Madam, – News reports on the economic downturn show that the fundamentals of language have also changed.

“Protective” notice means that workers’ jobs are at risk.

A “rational”-isation scheme for a firm may make no sense to its experienced staff; and, industrial “action” means no business activity at the firm. In difficult times, it is not only currencies that become devalued, but meanings as well. – Your, etc,

DAN DONOVAN,

Shandon Street,

Dungarvan,

Co Waterford.

Madam, – Many of those critical of the recent cuts in Ireland’s Overseas Development Assistance aid have expressed grave concern about the damage that these cuts will do to Ireland’s international reputation as a generous donor and key player on the international development stage.

Concern about Ireland’s reputation doesn’t strike me as an especially compelling rationale as to why the ODA budget should not be cut, or indeed why it should be strengthened.

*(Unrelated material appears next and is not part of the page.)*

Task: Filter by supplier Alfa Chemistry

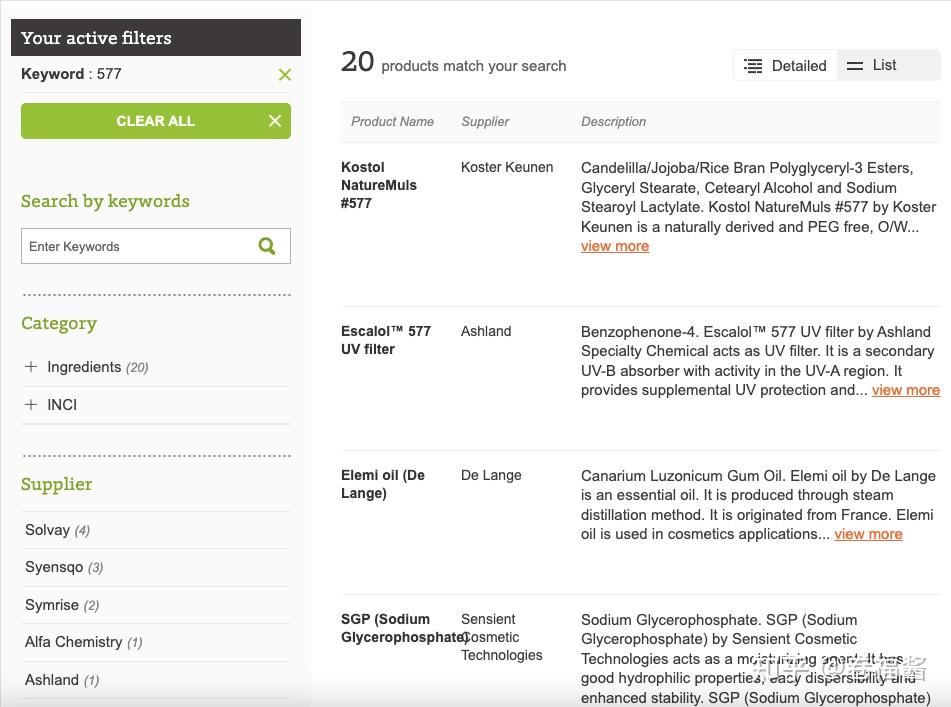Action: click(x=73, y=642)
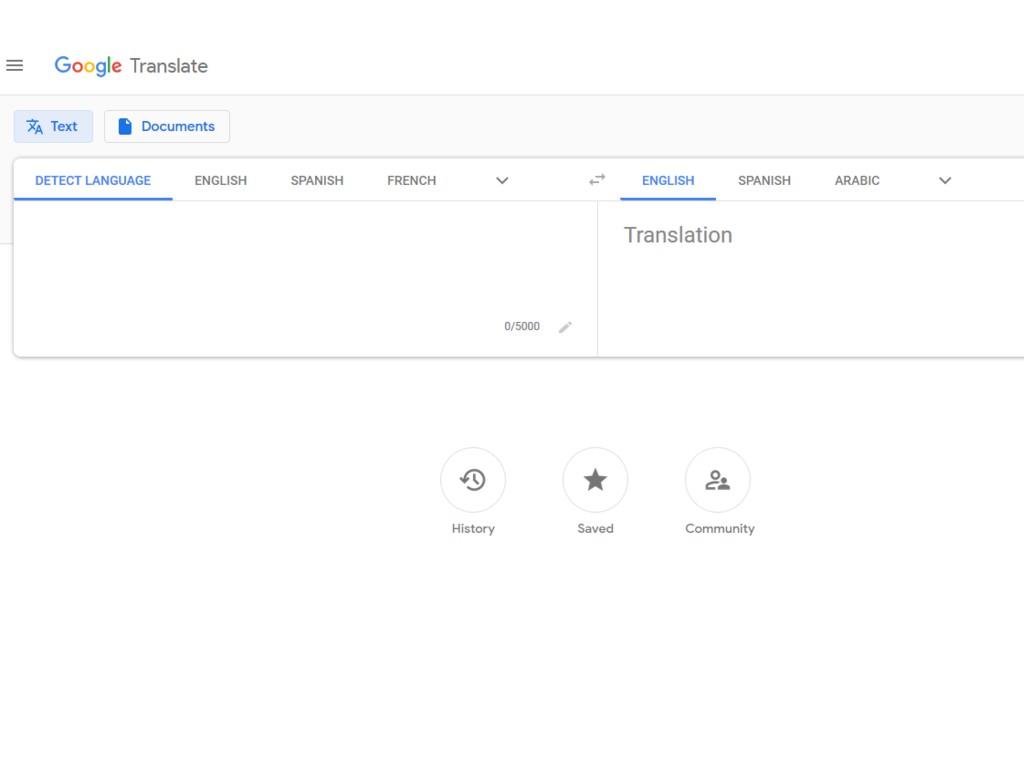Click the Google Translate logo
Viewport: 1024px width, 768px height.
coord(131,66)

Furthermore, development aid is not the only, nor indeed the primary answer to the problems of global poverty and injustice, and more attention needs to be paid to the ways in which aid relationships themselves can often serve as an obstacle to development.

The debate should focus less on national self-congratulation and/ or condemnation vis-a-vis aid, and more on how lives might be saved, by acting against “our” practices of consumption in the West, the dumping of arms in the so-called Third World, lopsided environmental degradation and other policies and initiatives that have brought the inhabitants of the countries “we” seek to save through aid to their knees. – Yours, etc,

AUDREY BRYAN,

School of Education,

University College Dublin,

Roebuck Castle,

Belfield,

Dublin 4.

Madam, – When going through some press cuttings in my late mother’s house, I came across a newspaper editorial about TDs’ and Ministerial pensions.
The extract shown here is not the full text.